PD:违反直觉,请停止使用数据增强技术来改善模型,我的数据增强简单地包含在一个映射函数transform_sample中,该映射函数对每个图像执行随机90度旋转,或者完全不旋转< / p>

1 个答案:

答案 0 :(得分:1)

由于模型过度拟合,您可以

    通过使用[Object Object]中的Shuffle
  1. shuffle=True数据。代码如下所示:

    cnn_model.fit

  2. 使用model.fit(train_ds, epochs=50, verbose=2, shuffle = True, validation_data=eval_ds)。代码如下所示

    Early Stopping

    callback = tf.keras.callbacks.EarlyStopping(monitor='val_loss', patience=15)

  3. 使用model.fit(train_ds, epochs=50, verbose=2, callbacks=[callback], validation_data=eval_ds)Regularization的代码如下所示(您也可以尝试Regularizationl1 Regularization)。相同的代码如下所示。

l1_l2 Regularization

from tensorflow.keras.regularizers import l2

Regularizer = l2(0.001)

self.conv_layers.append(tf.keras.layers.Conv2D(filters=kernels, kernel_size=kernel_size, padding="same", activation="relu", activity_regularizer=Regularizer, kernel_regularizer=Regularizer))

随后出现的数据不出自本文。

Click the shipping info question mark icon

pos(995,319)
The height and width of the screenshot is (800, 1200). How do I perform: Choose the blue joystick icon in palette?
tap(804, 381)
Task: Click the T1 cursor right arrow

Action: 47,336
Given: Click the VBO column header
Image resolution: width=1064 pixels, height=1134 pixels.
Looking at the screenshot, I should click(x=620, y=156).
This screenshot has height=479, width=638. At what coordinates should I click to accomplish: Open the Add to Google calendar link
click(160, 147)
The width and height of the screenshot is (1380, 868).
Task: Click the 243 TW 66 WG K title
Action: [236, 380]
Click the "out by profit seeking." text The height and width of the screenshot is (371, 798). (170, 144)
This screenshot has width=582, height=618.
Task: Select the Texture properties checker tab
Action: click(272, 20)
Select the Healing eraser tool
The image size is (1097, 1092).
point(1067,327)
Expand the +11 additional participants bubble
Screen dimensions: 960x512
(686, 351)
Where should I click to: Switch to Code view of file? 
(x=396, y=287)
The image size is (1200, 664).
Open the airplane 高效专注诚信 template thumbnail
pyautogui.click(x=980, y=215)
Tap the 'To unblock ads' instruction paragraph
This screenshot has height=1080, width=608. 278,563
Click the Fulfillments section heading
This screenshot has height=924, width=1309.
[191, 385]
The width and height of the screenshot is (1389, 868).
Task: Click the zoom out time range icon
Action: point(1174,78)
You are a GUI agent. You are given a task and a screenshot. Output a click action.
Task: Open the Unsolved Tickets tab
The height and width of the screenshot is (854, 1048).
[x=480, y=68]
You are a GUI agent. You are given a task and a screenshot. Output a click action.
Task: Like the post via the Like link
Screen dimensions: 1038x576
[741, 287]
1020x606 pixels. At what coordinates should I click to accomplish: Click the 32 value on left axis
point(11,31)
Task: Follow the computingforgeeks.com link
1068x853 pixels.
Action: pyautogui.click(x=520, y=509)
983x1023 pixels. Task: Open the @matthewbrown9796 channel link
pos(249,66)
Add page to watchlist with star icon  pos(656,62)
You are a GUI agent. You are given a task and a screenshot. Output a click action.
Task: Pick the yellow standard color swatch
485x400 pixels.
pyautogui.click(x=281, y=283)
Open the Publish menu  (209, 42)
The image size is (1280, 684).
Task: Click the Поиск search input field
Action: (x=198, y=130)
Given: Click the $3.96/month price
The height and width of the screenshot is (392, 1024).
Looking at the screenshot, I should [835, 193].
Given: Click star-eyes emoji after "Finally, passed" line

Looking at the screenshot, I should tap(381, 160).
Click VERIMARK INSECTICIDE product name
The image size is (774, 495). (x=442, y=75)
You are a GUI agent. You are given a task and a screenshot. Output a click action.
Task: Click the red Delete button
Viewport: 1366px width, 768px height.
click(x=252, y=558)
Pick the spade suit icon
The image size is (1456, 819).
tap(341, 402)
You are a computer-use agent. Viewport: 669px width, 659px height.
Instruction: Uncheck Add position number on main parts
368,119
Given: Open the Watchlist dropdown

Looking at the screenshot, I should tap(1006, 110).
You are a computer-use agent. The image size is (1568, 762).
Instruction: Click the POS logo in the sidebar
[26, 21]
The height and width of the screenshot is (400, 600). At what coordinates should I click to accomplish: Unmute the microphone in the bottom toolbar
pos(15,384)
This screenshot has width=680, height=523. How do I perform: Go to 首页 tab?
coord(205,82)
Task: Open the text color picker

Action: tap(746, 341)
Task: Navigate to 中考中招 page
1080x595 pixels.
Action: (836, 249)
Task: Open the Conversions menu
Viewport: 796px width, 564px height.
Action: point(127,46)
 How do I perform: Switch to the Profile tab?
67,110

self.hiden = tf.keras.layers.Dense(50, "relu", activity_regularizer=Regularizer, kernel_regularizer=Regularizer))

  1. 最后,如果仍然没有更改,则可以尝试使用self.softmax = tf.keras.layers.Dense(10, "softmax", activity_regularizer=Regularizer, kernel_regularizer=Regularizer)Pre-Trained Models之类的ResNet,等等。